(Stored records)
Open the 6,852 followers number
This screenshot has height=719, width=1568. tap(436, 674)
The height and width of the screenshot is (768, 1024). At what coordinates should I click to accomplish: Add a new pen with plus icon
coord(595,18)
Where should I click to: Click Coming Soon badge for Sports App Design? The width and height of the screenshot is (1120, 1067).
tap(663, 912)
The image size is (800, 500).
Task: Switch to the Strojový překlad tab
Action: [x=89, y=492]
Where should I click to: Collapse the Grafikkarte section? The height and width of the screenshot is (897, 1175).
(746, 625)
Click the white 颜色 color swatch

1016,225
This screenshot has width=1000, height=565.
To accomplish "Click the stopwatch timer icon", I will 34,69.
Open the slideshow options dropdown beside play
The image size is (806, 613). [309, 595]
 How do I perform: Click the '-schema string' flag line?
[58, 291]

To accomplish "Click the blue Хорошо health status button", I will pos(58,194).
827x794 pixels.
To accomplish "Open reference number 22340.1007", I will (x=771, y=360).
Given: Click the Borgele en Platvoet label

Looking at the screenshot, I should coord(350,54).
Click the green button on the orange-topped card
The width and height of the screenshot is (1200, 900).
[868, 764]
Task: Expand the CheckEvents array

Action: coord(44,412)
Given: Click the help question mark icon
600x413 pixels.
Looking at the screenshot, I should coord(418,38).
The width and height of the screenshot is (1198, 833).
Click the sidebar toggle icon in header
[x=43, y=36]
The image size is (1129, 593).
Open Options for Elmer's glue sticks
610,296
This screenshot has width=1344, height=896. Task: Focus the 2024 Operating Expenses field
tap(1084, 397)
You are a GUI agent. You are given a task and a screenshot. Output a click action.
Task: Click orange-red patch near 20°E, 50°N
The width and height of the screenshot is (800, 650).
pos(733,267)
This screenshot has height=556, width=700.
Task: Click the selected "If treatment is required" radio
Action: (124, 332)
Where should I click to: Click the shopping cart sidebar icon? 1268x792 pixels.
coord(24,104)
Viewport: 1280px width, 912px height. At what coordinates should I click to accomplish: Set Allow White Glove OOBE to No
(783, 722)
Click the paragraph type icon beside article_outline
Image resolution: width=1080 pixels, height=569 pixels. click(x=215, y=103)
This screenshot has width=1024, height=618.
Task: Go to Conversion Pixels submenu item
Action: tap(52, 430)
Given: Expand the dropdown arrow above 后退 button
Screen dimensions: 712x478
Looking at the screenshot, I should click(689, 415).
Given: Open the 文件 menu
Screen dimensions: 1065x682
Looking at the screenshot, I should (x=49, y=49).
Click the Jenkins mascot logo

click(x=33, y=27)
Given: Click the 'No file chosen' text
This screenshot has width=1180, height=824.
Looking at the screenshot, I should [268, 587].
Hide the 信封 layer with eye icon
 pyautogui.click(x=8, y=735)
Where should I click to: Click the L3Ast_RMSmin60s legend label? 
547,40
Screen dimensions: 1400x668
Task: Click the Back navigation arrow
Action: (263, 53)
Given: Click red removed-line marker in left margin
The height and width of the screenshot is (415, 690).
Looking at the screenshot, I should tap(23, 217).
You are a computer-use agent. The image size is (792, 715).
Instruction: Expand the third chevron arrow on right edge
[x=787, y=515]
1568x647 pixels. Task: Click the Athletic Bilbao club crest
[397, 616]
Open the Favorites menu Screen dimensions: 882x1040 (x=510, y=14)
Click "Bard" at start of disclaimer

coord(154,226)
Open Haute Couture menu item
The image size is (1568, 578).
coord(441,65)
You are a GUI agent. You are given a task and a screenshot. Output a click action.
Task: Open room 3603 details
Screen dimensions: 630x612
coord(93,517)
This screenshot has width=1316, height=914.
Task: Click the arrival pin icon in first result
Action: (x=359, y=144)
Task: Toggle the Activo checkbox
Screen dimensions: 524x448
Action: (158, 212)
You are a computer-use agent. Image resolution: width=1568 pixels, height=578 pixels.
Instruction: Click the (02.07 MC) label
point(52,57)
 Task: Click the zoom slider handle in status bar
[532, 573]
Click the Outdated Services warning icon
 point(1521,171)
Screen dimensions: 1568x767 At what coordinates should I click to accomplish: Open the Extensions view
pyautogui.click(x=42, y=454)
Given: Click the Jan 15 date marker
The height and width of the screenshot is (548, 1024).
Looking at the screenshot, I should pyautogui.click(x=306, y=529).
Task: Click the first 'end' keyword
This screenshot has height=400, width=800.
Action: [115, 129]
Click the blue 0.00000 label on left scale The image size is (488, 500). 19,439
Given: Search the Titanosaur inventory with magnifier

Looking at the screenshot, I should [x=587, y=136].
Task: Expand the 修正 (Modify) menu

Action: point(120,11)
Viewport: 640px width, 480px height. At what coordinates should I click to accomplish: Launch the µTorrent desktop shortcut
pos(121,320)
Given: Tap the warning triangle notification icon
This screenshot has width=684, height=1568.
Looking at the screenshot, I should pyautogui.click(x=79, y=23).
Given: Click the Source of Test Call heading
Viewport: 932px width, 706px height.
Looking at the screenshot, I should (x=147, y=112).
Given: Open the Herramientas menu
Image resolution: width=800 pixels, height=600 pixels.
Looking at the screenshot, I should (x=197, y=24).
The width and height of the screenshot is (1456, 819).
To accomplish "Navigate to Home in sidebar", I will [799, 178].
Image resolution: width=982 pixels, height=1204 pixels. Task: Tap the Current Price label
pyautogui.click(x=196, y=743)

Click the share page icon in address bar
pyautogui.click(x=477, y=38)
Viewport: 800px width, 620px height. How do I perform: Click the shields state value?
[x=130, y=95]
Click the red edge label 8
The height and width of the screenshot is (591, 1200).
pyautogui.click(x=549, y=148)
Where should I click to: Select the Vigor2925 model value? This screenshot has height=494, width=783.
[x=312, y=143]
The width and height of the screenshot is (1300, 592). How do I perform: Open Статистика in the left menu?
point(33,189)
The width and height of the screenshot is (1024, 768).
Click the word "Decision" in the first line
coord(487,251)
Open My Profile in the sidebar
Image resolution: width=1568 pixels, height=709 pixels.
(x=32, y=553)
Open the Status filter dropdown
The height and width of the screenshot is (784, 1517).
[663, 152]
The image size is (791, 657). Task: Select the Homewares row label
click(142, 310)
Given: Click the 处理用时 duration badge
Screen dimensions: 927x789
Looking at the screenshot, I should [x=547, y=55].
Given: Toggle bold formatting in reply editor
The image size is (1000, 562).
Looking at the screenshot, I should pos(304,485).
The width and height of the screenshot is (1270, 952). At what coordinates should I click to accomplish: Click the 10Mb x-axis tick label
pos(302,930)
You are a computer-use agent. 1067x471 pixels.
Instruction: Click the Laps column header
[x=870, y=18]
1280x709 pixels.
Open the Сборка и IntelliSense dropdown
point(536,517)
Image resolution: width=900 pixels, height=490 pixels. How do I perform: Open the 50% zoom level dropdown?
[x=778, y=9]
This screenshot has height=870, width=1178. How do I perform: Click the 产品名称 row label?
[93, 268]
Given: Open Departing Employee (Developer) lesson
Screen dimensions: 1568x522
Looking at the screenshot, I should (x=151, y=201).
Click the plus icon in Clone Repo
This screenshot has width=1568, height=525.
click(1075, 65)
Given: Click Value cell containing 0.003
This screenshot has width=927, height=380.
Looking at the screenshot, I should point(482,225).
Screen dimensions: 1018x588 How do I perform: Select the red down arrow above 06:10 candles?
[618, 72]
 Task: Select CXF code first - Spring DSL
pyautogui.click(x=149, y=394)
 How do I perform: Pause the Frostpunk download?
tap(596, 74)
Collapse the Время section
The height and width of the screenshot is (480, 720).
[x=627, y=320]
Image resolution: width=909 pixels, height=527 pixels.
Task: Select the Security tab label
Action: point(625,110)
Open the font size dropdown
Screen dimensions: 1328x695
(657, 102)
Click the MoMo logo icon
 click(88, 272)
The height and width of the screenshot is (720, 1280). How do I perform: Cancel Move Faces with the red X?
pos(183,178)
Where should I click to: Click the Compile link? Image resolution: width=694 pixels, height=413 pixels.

**Work order:** Identify the lines of the data that contain the word "marker". Copy each of them.

**Response to the exercise:**
Given: Click red removed-line marker in left margin
Given: Click the Jan 15 date marker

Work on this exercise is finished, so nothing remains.